#### [ASSIGNMENT]
Repeat the entries below exactly. Begin with the first line and end with the line that contains "Task: Bookmark page with the star icon".

####

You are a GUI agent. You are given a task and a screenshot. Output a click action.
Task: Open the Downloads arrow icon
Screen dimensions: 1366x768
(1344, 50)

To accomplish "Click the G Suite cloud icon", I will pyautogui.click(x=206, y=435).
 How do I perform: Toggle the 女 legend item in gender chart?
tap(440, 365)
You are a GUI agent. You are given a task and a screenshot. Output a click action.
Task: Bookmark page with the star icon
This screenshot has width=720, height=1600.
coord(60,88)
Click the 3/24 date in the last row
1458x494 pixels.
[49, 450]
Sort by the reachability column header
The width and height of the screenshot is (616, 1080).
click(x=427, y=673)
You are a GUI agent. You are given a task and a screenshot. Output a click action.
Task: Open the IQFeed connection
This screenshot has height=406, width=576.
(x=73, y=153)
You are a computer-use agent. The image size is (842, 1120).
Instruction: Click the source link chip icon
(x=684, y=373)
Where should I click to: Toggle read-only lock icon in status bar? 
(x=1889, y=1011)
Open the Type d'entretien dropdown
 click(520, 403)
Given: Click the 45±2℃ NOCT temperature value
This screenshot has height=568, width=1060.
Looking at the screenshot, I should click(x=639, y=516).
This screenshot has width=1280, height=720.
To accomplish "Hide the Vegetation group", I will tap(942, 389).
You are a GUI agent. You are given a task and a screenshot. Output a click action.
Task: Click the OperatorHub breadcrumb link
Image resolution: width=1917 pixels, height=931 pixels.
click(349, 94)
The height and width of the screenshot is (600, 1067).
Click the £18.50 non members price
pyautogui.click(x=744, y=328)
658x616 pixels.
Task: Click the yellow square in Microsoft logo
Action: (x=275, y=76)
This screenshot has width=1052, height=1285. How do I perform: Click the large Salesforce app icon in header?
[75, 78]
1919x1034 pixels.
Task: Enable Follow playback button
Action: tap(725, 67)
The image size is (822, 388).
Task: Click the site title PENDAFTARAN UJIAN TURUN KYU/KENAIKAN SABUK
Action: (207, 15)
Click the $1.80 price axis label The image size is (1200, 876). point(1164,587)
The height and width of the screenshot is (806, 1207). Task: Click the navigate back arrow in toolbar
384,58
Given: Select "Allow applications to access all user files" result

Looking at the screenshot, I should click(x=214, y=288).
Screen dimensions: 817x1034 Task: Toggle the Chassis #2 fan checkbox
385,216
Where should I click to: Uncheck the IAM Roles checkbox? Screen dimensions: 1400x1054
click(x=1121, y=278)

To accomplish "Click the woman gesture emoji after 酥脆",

####

#### [EXERCISE ANSWER]
You are a GUI agent. You are given a task and a screenshot. Output a click action.
Task: Open the Downloads arrow icon
Screen dimensions: 1366x768
(1344, 50)

To accomplish "Click the G Suite cloud icon", I will pyautogui.click(x=206, y=435).
 How do I perform: Toggle the 女 legend item in gender chart?
tap(440, 365)
You are a GUI agent. You are given a task and a screenshot. Output a click action.
Task: Bookmark page with the star icon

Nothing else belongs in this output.